Indeed, Ipsos Retail Performance reported that fewer shoppers hit the streets on Boxing Day than in previous years, with footfall down by 4.7% on what is traditionally one of the busiest shopping days of the year, with many experiencing huge online Christmas Day surges instead. What this tells us is that people’s festive shopping behavior is changing, with many not only choosing to shop online, but an increasing number also to do so well ahead of the Christmas period.

 

Black Friday is an excellent example of this. Traditionally an American tradition, the idea of discounting stock at the end of November, and in anticipation of the pre-Christmas rush 2014 was the year this phenomenon took off in the UK. What was perhaps surprising was the extent to which some of the leading names in ecommerce were caught off guard by the sudden upsurge in demand, with the likes of John Lewis and Argos all struggling to cope with the increased traffic their websites were experiencing.

 

But are these problems avoidable at a time of year when surges in customer demand are frequent? The answer is an emphatic yes, and it’s one lesson that retailers would do well to learn as they look back at how they performed at the busiest time of their year. Christmas 2015 might seem like a long way away, but if there is not a fundamental change in mindset put in place before then, many e-retailers could face the same issues later on this year.

 

What’s clear is that too many businesses have been guilty of being a little too restrictive in their thinking. The vast majority tends to plan their expected or anticipated capacity for traffic a month in advance. This means that if there is a sudden spike in traffic that they haven’t accounted for, their website will go down or perform badly, leading to lost customers and revenue.

 

To return to our previous example of a bricks-and-mortar retailer, it’s a little like restricting the number of customers that are physically able to enter your store at any given time.
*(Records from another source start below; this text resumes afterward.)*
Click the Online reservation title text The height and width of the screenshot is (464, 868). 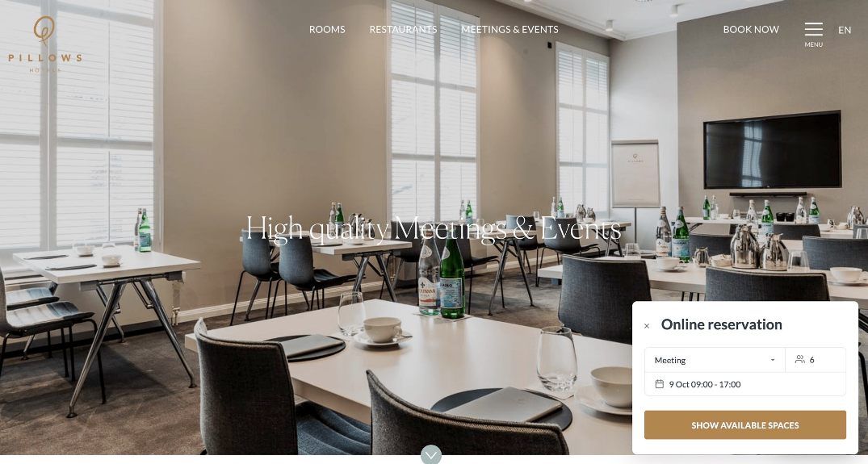point(721,324)

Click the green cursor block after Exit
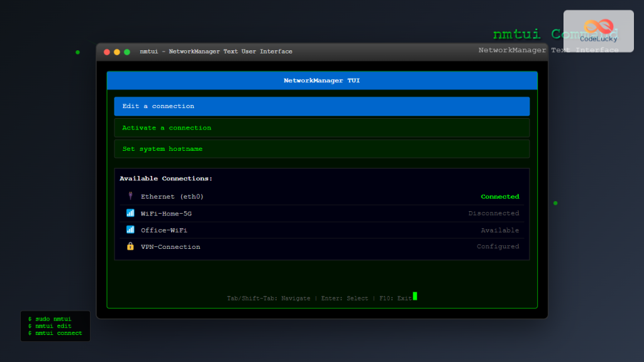[416, 296]
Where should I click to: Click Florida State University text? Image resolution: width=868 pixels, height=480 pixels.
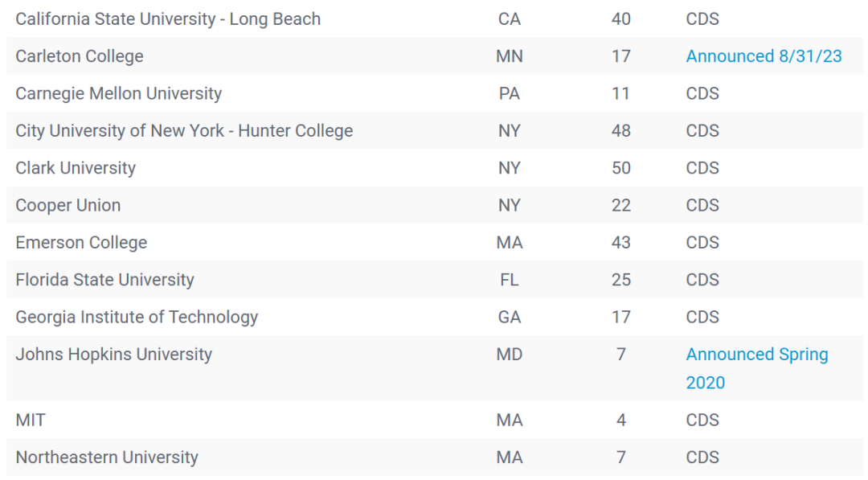click(104, 280)
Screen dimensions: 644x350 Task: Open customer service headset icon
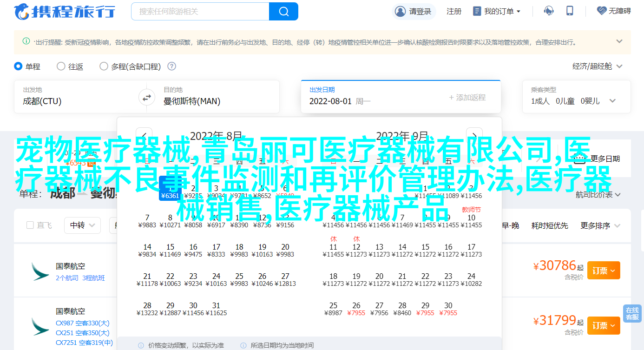pos(549,11)
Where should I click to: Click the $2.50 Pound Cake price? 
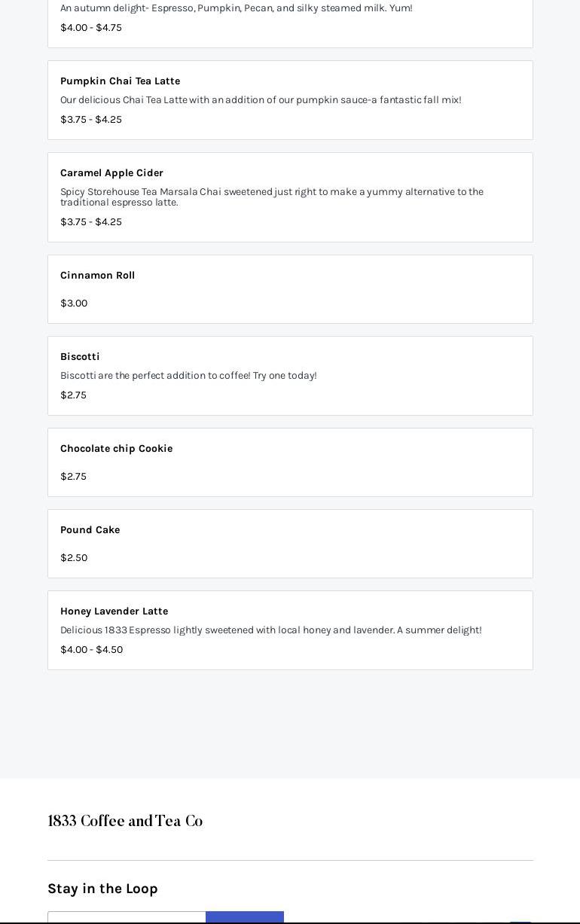click(74, 558)
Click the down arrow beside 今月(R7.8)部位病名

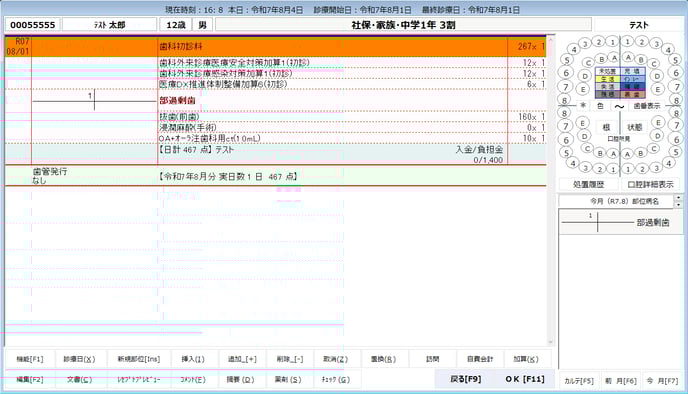click(679, 204)
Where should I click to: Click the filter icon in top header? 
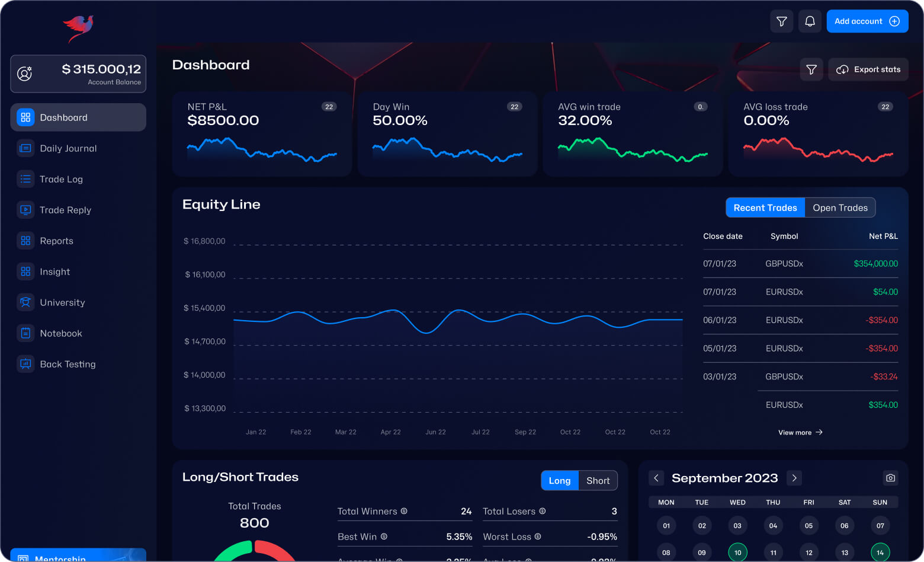(782, 21)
When you factor in the fact that today’s customers are becoming increasingly impatient and unwilling to wait, then asking them to wait in a queue ‘outside’ their online store is no longer a viable option. Instead retailers must start to think three dimensionally when it comes to resource planning.

 

The answer is to put infrastructure in place that is able to deal with the elasticity of demand, and which can scale upwards or downwards to deal with it. They must stop thinking of their online retail space as a finite resource that can only allow a certain number of people at any time. Indeed, to do so is to undermine the value proposition of the entire online shopping experience. Instead of viewing it as a physical space with four walls and a limited capacity, they must be prepared to see it as a constantly shifting resource that can react to what their customers are doing in real time and respond to it.

 

One thing’s for sure – as the last of the New Year hangovers clear, the sore heads experienced by party-goers will be nothing compared to the headaches faced by retailers if they get their online retail strategy wrong. Perhaps the biggest lesson we can all learn from the festive period is that although capacity can be the key to retail success at the busiest times of the year, it’s also something that must be scalable and flexible. If you have one New Year’s resolution for 2015, make sure it’s that you and your online retail business begin to think three dimensionally!